### [BRIEF]
Repeat every line below exactly, word for word.

### [SUPPLIED MATERIAL]
========================================

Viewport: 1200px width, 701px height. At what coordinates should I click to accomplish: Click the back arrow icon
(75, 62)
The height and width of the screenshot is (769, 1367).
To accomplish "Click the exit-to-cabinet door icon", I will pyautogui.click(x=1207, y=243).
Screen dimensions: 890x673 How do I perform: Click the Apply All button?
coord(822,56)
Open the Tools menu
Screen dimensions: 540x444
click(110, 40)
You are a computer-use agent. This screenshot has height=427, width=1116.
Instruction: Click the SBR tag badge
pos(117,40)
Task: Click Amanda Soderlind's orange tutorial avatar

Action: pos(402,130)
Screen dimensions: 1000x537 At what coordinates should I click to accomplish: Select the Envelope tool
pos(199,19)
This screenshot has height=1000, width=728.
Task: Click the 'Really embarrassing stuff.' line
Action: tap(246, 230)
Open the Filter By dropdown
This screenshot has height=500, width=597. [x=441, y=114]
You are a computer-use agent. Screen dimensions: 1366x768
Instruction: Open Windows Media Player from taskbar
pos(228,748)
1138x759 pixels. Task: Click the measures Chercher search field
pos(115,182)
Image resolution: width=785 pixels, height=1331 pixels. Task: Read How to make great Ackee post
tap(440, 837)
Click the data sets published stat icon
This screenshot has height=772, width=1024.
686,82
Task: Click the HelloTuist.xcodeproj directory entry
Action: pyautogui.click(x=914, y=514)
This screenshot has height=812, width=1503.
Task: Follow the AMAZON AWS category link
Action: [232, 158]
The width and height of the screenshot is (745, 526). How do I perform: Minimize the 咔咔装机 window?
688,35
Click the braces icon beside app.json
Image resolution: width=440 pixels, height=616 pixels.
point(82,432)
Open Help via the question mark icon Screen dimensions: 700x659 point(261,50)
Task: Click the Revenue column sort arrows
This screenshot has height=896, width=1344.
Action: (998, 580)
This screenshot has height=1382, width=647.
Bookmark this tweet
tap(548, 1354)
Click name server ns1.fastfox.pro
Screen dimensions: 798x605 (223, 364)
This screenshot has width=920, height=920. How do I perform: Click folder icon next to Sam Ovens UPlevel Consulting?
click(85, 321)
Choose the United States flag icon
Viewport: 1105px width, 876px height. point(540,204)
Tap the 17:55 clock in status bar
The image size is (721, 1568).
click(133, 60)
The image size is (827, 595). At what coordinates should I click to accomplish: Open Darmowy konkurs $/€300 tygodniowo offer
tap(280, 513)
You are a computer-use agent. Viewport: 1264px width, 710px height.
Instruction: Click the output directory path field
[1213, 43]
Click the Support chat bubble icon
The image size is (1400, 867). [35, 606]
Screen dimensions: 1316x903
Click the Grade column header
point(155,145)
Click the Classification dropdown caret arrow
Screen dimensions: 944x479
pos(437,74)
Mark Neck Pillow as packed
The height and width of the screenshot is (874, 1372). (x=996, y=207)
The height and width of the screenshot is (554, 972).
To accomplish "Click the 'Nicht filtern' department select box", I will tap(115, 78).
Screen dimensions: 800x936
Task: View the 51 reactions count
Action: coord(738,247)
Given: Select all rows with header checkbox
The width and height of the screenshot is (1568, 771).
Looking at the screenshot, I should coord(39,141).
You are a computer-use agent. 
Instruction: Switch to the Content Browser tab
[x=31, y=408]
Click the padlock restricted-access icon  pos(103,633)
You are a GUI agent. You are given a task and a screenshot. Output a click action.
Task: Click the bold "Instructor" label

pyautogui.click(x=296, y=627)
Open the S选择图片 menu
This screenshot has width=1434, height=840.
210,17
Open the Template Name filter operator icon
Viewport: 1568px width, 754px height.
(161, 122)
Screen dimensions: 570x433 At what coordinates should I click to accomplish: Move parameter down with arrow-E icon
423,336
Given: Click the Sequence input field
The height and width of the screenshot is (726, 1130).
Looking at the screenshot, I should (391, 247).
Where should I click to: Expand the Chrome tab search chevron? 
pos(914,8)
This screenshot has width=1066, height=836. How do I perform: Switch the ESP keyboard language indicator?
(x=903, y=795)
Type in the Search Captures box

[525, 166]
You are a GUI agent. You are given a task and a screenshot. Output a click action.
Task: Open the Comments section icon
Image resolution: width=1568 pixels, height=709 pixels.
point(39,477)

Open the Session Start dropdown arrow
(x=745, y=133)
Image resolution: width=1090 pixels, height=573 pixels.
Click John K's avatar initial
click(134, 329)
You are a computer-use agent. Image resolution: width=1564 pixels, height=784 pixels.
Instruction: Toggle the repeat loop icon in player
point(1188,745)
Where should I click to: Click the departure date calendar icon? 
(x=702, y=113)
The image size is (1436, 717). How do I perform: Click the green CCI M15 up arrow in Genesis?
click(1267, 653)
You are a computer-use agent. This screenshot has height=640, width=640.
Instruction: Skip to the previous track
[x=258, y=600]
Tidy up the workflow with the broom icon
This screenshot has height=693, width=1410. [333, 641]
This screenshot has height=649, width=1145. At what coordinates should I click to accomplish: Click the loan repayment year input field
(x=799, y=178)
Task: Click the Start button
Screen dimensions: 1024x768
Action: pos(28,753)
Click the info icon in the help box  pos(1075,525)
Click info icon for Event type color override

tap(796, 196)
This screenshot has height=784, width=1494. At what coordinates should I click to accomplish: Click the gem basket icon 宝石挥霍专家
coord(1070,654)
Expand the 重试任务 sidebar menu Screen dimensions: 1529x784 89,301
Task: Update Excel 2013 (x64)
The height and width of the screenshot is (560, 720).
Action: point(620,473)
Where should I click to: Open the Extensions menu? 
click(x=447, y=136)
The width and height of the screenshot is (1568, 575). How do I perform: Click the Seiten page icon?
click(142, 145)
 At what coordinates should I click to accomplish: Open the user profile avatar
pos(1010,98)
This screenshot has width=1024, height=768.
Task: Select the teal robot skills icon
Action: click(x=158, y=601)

========================================

### [WRITTEN ANSWER]
Viewport: 1200px width, 701px height. At what coordinates should I click to accomplish: Click the back arrow icon
(75, 62)
The height and width of the screenshot is (769, 1367).
To accomplish "Click the exit-to-cabinet door icon", I will pyautogui.click(x=1207, y=243).
Screen dimensions: 890x673 How do I perform: Click the Apply All button?
coord(822,56)
Open the Tools menu
Screen dimensions: 540x444
click(110, 40)
You are a computer-use agent. This screenshot has height=427, width=1116.
Instruction: Click the SBR tag badge
pos(117,40)
Task: Click Amanda Soderlind's orange tutorial avatar

Action: pos(402,130)
Screen dimensions: 1000x537 At what coordinates should I click to accomplish: Select the Envelope tool
pos(199,19)
This screenshot has height=1000, width=728.
Task: Click the 'Really embarrassing stuff.' line
Action: tap(246, 230)
Open the Filter By dropdown
This screenshot has height=500, width=597. [x=441, y=114]
You are a computer-use agent. Screen dimensions: 1366x768
Instruction: Open Windows Media Player from taskbar
pos(228,748)
1138x759 pixels. Task: Click the measures Chercher search field
pos(115,182)
Image resolution: width=785 pixels, height=1331 pixels. Task: Read How to make great Ackee post
tap(440, 837)
Click the data sets published stat icon
This screenshot has height=772, width=1024.
686,82
Task: Click the HelloTuist.xcodeproj directory entry
Action: pyautogui.click(x=914, y=514)
This screenshot has height=812, width=1503.
Task: Follow the AMAZON AWS category link
Action: [232, 158]
The width and height of the screenshot is (745, 526). How do I perform: Minimize the 咔咔装机 window?
688,35
Click the braces icon beside app.json
Image resolution: width=440 pixels, height=616 pixels.
point(82,432)
Open Help via the question mark icon Screen dimensions: 700x659 point(261,50)
Task: Click the Revenue column sort arrows
This screenshot has height=896, width=1344.
Action: (998, 580)
This screenshot has height=1382, width=647.
Bookmark this tweet
tap(548, 1354)
Click name server ns1.fastfox.pro
Screen dimensions: 798x605 (223, 364)
This screenshot has width=920, height=920. How do I perform: Click folder icon next to Sam Ovens UPlevel Consulting?
click(85, 321)
Choose the United States flag icon
Viewport: 1105px width, 876px height. point(540,204)
Tap the 17:55 clock in status bar
The image size is (721, 1568).
click(133, 60)
The image size is (827, 595). At what coordinates should I click to accomplish: Open Darmowy konkurs $/€300 tygodniowo offer
tap(280, 513)
You are a computer-use agent. Viewport: 1264px width, 710px height.
Instruction: Click the output directory path field
[1213, 43]
Click the Support chat bubble icon
The image size is (1400, 867). [35, 606]
Screen dimensions: 1316x903
Click the Grade column header
point(155,145)
Click the Classification dropdown caret arrow
Screen dimensions: 944x479
pos(437,74)
Mark Neck Pillow as packed
The height and width of the screenshot is (874, 1372). (x=996, y=207)
The height and width of the screenshot is (554, 972).
To accomplish "Click the 'Nicht filtern' department select box", I will tap(115, 78).
Screen dimensions: 800x936
Task: View the 51 reactions count
Action: coord(738,247)
Given: Select all rows with header checkbox
The width and height of the screenshot is (1568, 771).
Looking at the screenshot, I should coord(39,141).
You are a computer-use agent. 
Instruction: Switch to the Content Browser tab
[x=31, y=408]
Click the padlock restricted-access icon  pos(103,633)
You are a GUI agent. You are given a task and a screenshot. Output a click action.
Task: Click the bold "Instructor" label

pyautogui.click(x=296, y=627)
Open the S选择图片 menu
This screenshot has width=1434, height=840.
210,17
Open the Template Name filter operator icon
Viewport: 1568px width, 754px height.
(161, 122)
Screen dimensions: 570x433 At what coordinates should I click to accomplish: Move parameter down with arrow-E icon
423,336
Given: Click the Sequence input field
The height and width of the screenshot is (726, 1130).
Looking at the screenshot, I should (391, 247).
Where should I click to: Expand the Chrome tab search chevron? 
pos(914,8)
This screenshot has width=1066, height=836. How do I perform: Switch the ESP keyboard language indicator?
(x=903, y=795)
Type in the Search Captures box

[525, 166]
You are a GUI agent. You are given a task and a screenshot. Output a click action.
Task: Open the Comments section icon
Image resolution: width=1568 pixels, height=709 pixels.
point(39,477)

Open the Session Start dropdown arrow
(x=745, y=133)
Image resolution: width=1090 pixels, height=573 pixels.
Click John K's avatar initial
click(134, 329)
You are a computer-use agent. Image resolution: width=1564 pixels, height=784 pixels.
Instruction: Toggle the repeat loop icon in player
point(1188,745)
Where should I click to: Click the departure date calendar icon? 
(x=702, y=113)
The image size is (1436, 717). How do I perform: Click the green CCI M15 up arrow in Genesis?
click(1267, 653)
You are a computer-use agent. This screenshot has height=640, width=640.
Instruction: Skip to the previous track
[x=258, y=600]
Tidy up the workflow with the broom icon
This screenshot has height=693, width=1410. [333, 641]
This screenshot has height=649, width=1145. At what coordinates should I click to accomplish: Click the loan repayment year input field
(x=799, y=178)
Task: Click the Start button
Screen dimensions: 1024x768
Action: pos(28,753)
Click the info icon in the help box  pos(1075,525)
Click info icon for Event type color override

tap(796, 196)
This screenshot has height=784, width=1494. At what coordinates should I click to accomplish: Click the gem basket icon 宝石挥霍专家
coord(1070,654)
Expand the 重试任务 sidebar menu Screen dimensions: 1529x784 89,301
Task: Update Excel 2013 (x64)
The height and width of the screenshot is (560, 720).
Action: point(620,473)
Where should I click to: Open the Extensions menu? 
click(x=447, y=136)
The width and height of the screenshot is (1568, 575). How do I perform: Click the Seiten page icon?
click(142, 145)
 At what coordinates should I click to accomplish: Open the user profile avatar
pos(1010,98)
This screenshot has width=1024, height=768.
Task: Select the teal robot skills icon
Action: click(x=158, y=601)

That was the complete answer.